By SIMON COLLINS
Surging demand for private sector research and development grants has convinced Science Minister Pete Hodgson that the Government should re-enter the venture capital market with its first big investment since the late 1980s.
Just back from Israel and Silicon Valley, Mr Hodgson said that the $11.8 million budget for the new R&D grants was "wrong by a factor of 10."
"There is more innovation taking place in New Zealand than is being measured," he said.
"I believe that, although venture capital funds have expanded strongly in the last two years, the level of venture capital funding in New Zealand is really very modest indeed compared with many other nations - not just Silicon Valley and Israel but Britain and Germany and Australia - and there is a role for the Government."
He has asked officials to prepare a cabinet paper in the first quarter of next year on investing "tens of millions" of dollars in a new fund, in which the Government would take a minority stake alongside private venture capitalists.
The Government would not take a management role, and would withdraw its capital at a set date or when the fund returned an agreed capital gain.
The Government's investment would come from increased borrowing by some state-owned entities to release capital.
"The Government needs to explore its equity shareholdings it has in various assets," said Mr Hodgson.
"Some of that equity can be used for the nation in being redeployed to accelerate the development of seed capital."
HortResearch, for example, one of nine crown research institutes for which Mr Hodgson is responsible, carries a debt of only 16 per cent of its assets, and Industrial Research 38 per cent.
Mr Hodgson declined to be drawn on which entities might be used to raise debt. He said the amount of capital required had not yet been decided, but "it would have to be tens of millions for it to be worthwhile."
A study by Infometrics for the Treasury in July found "no clear evidence that there is either a lack of venture capital available for businesses nor a shortage of good quality business propositions to invest in."
But Mr Hodgson said the Treasury believed "that we should explore active involvement in the seed capital end of the venture capital spectrum."
He said the fact that 1000 businesses had already registered interest in the R&D grants since they were launched on September 11 showed that the original estimate of 1000 registrations within the first 12 months was well out.
"If you have too many ideas chasing too little money, then the ideas become under-valued," he said.
"New Zealand innovation is hampered by the fact that the intellectual property does not receive subsequent value, and New Zealanders don't see themselves as technological innovators.

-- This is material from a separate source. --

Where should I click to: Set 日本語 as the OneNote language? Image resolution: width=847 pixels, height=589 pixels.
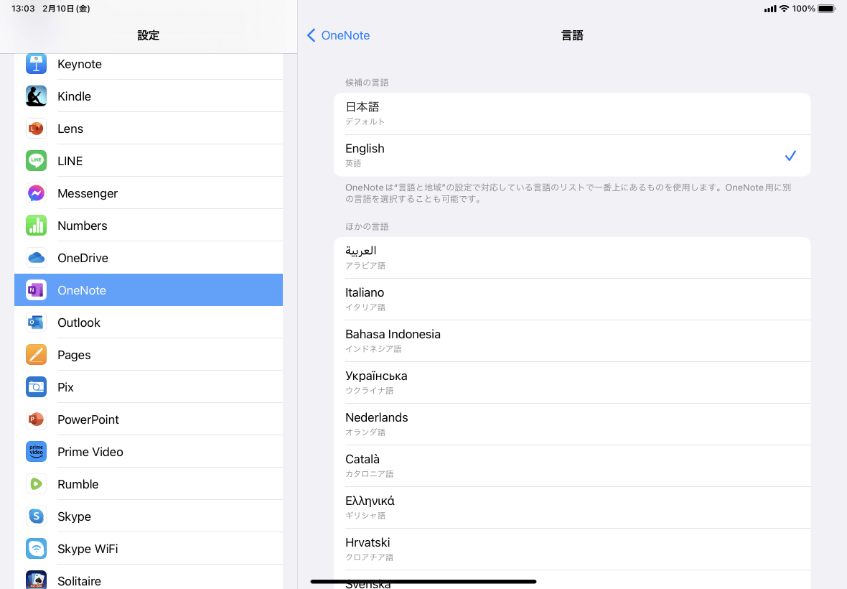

"If that were to change, then the value of innovation would increase because there would be more money chasing the same number of ideas."
Meanwhile, Mr Hodgson will meet officials on Thursday to revive Government plans to support "incubators" for new businesses - a programme which has been stalled since its budget ran out early this year.
"I have some views on how we might provide incubator support.
"They will not be classical Israeli or North American ways of doing it. We are constrained by money," he said.
"I am hoping to have the incubator support policy up within two months."
The head of the Ministry of Research, Science and Technology, Dr James Buwalda, will lead the officials team preparing the cabinet paper on the proposed venture capital fund.
Dr Buwalda accompanied Mr Hodgson to Israel and Silicon Valley, along with Murray Wright, the Crown Company Monitoring Advisory Unit official responsible for ownership aspects of crown research institutes.
They were joined in Israel by the chief executive of University of Auckland Development, Bridget Wickham, and Massey University's director of research policy and strategy, Dr Chris Kirk.